Capabilities #
Each resource on the system — memory, I/O ports, threads, etc — is a kernel object on Helios. Each of these kernel objects can be referenced from userspace with capabilities. These references can be copied, moved, destroyed, and sent or received between threads or processes. When the last capability referencing a kernel object is destroyed, the object is released.
During system initialization, the kernel provisions sufficient resources to start the initial process, then transfers ownership over all of the required capabilities, plus any additional capabilities that are available at boot, to the init process. From this point onward, all kernel objects are semantically owned and managed by userspace processes.

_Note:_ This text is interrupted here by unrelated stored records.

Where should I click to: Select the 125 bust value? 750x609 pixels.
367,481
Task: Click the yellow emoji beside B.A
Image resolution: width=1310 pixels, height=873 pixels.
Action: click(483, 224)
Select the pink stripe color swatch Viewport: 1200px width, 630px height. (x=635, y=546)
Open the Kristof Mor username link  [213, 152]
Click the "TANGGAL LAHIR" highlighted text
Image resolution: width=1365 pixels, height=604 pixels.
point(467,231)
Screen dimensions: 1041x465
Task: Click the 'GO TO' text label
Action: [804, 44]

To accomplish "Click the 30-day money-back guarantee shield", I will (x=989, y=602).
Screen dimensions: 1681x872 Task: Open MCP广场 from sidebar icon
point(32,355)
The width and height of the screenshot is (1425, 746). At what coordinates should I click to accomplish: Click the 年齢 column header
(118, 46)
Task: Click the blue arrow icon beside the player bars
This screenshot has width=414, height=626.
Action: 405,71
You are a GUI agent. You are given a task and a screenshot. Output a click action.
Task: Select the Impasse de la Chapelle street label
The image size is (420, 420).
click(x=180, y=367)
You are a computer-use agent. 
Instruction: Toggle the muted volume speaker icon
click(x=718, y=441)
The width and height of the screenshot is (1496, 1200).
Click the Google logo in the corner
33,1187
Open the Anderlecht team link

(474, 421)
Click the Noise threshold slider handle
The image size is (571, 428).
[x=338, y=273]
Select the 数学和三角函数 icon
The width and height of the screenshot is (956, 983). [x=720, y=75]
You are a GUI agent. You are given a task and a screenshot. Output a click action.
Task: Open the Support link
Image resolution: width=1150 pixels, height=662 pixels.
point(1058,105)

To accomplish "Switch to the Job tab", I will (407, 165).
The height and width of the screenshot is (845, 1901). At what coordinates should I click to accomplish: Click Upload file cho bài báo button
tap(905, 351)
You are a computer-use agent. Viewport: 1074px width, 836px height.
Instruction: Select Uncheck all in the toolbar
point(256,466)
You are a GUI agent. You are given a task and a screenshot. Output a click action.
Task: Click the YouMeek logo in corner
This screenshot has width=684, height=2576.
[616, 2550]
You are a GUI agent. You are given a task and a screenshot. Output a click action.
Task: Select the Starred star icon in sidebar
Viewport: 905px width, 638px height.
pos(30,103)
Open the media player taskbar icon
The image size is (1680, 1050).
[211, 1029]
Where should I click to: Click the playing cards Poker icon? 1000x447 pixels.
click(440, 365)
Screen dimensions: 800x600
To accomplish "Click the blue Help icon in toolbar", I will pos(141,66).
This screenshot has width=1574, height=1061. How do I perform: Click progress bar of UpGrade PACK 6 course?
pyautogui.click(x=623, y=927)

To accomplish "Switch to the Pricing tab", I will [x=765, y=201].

Each capability is stored in a capability slot, which is a small object in memory which is accessible to the kernel but not to userspace. Most userspace tasks will invoke these capabilities to make use of the associated kernel objects via a capability space, or CSpace. A cspace is itself a capability which stores a (configurable) number of capability slots. Each task is associated with one cspace and invokes them by providing the index of the capability slot they wish to use as a 32-bit unsigned integer. For example, when calling the identify syscall, the user places the index of the desired capability into the first ABI register (e.g. %rdi on x86_64), zero indexed. Calling identify on capability address 4 (caddr 4) looks up the fifth capability slot in the calling task’s configured cspace.
For those familiar with Unix-like systems, a capability can be thought of as a more general form of a file descriptor, and a capability space is a more general form of a file descriptor table.